Une association au service des oubliés de la justice
AVANE s’est donné pour mission de soutenir les familles confrontées au mur du non-lieu ou du classement sans suite. Grâce à un réseau de bénévoles – anciens policiers, magistrats, étudiants en droit, experts en balistique ou en criminologie – l’association offre un accompagnement complet : relecture des dossiers, analyse scientifique, assistance juridique, sensibilisation médiatique. Chaque dossier est étudié scrupuleusement et fait l’objet d’une synthèse transmise aux autorités judiciaires compétentes.
Le cas de Lina Schneider, assassinée à Strasbourg en 1994, en est une illustration poignante. Trois décennies après les faits, son fils a sollicité AVANE pour tenter de rouvrir une enquête classée depuis 1997. Même si les délais de prescription rendent une réouverture judiciaire improbable, l’association offre aux proches un soutien moral et une possibilité de faire éclore une vérité trop longtemps tue.
Une cartographie du crime oublié
Sur le site de l’association, une carte interactive témoigne de l’ampleur du phénomène : plus de 400 affaires non élucidées, réparties sur tout le territoire, recensées par des passionnés comme Romain Diverres, l’un des piliers d’AVANE. Derrière ces points colorés, des visages, des dates, des lieux, mais surtout des vies brisées et une justice incomplète.
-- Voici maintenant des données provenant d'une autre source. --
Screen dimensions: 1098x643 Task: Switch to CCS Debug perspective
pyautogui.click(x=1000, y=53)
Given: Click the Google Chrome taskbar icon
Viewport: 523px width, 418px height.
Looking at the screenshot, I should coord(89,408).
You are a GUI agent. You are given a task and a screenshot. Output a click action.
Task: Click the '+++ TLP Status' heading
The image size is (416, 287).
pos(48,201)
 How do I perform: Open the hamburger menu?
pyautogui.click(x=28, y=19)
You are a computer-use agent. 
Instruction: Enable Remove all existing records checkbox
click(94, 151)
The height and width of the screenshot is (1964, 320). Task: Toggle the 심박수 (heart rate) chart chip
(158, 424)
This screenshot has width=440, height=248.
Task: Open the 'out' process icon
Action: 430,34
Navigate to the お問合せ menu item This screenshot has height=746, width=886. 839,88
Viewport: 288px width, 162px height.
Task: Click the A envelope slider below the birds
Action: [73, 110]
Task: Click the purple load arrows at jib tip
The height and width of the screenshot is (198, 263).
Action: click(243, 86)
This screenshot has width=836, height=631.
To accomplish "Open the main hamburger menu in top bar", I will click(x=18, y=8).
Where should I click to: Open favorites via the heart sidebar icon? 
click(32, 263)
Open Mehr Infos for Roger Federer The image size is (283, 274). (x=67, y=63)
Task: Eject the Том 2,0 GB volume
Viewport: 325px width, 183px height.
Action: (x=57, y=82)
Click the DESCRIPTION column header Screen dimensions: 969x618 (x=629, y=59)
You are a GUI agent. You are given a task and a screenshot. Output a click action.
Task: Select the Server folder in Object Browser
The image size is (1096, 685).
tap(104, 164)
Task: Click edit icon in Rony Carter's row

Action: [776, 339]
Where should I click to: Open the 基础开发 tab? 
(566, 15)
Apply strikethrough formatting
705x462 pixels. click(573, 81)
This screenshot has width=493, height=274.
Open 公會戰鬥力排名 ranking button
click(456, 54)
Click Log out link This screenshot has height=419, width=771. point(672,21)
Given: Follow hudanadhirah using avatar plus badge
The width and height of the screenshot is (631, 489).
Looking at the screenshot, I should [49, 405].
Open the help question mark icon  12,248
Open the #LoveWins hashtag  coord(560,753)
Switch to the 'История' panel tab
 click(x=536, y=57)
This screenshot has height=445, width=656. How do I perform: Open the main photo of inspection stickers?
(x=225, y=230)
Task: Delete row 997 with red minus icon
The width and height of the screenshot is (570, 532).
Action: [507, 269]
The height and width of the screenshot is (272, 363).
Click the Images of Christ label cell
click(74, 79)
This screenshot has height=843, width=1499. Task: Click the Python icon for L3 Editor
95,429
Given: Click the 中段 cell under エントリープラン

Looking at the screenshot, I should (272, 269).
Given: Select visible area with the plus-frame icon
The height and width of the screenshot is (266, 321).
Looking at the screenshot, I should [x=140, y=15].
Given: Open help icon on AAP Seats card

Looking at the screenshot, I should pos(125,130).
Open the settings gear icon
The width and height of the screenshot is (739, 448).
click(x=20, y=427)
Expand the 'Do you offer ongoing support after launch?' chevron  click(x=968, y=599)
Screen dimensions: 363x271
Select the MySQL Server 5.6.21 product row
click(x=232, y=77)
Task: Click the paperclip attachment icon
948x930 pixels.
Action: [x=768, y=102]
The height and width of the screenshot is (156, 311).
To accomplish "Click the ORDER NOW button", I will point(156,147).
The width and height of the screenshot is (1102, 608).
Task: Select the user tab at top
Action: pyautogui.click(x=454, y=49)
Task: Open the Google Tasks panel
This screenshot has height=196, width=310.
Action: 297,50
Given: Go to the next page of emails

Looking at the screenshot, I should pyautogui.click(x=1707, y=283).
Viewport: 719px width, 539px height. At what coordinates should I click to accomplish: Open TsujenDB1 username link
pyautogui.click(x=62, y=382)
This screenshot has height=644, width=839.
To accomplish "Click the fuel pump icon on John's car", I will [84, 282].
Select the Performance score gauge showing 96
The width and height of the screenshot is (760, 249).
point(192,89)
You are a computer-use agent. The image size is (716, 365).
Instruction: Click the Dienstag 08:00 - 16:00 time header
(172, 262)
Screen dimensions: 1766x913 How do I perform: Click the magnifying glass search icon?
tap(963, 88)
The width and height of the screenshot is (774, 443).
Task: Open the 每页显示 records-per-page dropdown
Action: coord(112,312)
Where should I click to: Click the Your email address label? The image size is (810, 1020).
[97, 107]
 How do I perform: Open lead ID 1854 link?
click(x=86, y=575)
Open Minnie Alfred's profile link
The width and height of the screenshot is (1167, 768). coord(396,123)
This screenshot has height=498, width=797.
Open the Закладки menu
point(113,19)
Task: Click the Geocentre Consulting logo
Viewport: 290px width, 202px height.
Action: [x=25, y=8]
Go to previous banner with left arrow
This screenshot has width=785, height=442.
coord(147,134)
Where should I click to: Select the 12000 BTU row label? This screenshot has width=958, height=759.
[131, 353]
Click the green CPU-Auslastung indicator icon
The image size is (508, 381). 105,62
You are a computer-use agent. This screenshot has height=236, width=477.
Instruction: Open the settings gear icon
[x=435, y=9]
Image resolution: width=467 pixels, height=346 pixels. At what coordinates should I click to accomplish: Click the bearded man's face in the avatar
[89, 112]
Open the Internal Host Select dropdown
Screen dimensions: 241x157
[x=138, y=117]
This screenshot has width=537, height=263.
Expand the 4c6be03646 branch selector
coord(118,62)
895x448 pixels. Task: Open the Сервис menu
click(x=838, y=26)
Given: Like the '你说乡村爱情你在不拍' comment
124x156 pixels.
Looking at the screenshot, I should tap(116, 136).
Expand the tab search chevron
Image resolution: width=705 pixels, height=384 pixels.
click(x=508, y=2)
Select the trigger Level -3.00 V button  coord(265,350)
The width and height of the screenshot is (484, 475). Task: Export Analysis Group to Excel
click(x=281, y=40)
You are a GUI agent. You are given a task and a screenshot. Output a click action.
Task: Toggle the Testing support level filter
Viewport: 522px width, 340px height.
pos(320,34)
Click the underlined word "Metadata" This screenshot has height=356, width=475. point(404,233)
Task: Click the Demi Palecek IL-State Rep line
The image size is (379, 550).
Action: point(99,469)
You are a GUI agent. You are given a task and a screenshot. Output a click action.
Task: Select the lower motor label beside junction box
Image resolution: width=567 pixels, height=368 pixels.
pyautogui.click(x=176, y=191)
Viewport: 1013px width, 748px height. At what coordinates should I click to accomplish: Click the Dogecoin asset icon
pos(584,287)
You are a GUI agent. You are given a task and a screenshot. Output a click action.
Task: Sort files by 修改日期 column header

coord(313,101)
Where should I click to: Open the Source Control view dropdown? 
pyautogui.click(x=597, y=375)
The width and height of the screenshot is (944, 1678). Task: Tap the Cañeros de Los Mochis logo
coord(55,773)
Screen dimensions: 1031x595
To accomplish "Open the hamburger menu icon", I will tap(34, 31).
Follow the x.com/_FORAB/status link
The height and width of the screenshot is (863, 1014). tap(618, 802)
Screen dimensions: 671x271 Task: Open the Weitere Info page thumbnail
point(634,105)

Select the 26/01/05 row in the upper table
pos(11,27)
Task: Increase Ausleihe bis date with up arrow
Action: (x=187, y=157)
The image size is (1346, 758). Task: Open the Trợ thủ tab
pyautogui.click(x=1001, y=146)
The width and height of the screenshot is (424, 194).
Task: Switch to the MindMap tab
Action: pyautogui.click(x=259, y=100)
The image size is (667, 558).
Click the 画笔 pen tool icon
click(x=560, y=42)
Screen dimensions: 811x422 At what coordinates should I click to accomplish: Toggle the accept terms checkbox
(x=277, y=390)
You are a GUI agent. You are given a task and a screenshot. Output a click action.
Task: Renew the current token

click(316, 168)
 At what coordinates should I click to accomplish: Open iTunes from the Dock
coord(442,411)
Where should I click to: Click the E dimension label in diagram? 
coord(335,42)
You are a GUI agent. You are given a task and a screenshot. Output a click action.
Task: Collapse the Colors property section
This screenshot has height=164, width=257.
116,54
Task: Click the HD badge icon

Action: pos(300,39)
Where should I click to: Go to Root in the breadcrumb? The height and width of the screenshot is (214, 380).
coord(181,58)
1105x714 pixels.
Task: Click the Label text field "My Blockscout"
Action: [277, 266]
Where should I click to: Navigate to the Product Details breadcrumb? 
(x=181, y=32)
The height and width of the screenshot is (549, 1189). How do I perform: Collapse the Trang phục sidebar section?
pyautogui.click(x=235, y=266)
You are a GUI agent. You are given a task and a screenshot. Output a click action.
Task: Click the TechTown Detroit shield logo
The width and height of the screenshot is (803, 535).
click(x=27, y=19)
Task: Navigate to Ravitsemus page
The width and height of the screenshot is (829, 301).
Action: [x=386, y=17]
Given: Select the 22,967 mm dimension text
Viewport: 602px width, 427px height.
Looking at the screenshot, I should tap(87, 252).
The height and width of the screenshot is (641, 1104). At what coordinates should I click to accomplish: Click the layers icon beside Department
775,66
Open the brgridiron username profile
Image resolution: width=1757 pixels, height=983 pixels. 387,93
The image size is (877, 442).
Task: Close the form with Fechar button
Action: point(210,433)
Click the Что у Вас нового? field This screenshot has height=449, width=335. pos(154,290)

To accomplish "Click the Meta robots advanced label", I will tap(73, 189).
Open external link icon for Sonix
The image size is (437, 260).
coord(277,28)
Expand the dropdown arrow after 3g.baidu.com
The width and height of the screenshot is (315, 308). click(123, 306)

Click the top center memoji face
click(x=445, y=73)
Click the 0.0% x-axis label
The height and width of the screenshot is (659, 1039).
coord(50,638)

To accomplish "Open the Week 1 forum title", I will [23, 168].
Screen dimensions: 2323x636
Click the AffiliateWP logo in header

Loin de se substituer aux forces de l’ordre ou à la magistrature, AVANE agit en complément, en mettant à disposition ses ressources humaines et techniques. Dans un système judiciaire surchargé – où un juge d’instruction ne consacre en moyenne qu’un ou deux jours par an à un dossier – l’association entend être un aiguillon, un levier, parfois même une mémoire.
Une initiative encore peu reconnue par la justice française
Malgré l’utilité manifeste de ses travaux, AVANE se heurte souvent à l’inertie administrative. Réponses tardives, dossiers inaccessibles, suspicion institutionnelle. Si certains magistrats comme Jacques Dallest ou Gilbert Thiel soutiennent l’initiative, l’appareil judiciaire peine à intégrer cette aide extérieure. Ce qui n’empêche pas AVANE d’obtenir des résultats, y compris à l’international. En octobre 2025, l’association a rejoint l’International Cold Case Analysis Project, soutenu par Amber Alert Europe. Une reconnaissance discrète, mais porteuse d’espoir.
Pour les membres d’AVANE, relancer un cold case, c’est plus qu’une quête policière. C’est une réponse humaine et sociale à l’abandon. C’est refuser que la mort d’un proche soit reléguée aux oubliettes de l’histoire judiciaire. C’est parfois l’unique façon pour une famille de faire son deuil, ou d’espérer justice.
À l’heure où les pouvoirs publics français tardent à créer un pôle judiciaire dédié aux cold cases de taille nationale, comme cela existe aux États-Unis ou aux Pays-Bas, AVANE comble un vide. Et rappelle que derrière chaque dossier oublié, il y a des noms, des visages, des douleurs.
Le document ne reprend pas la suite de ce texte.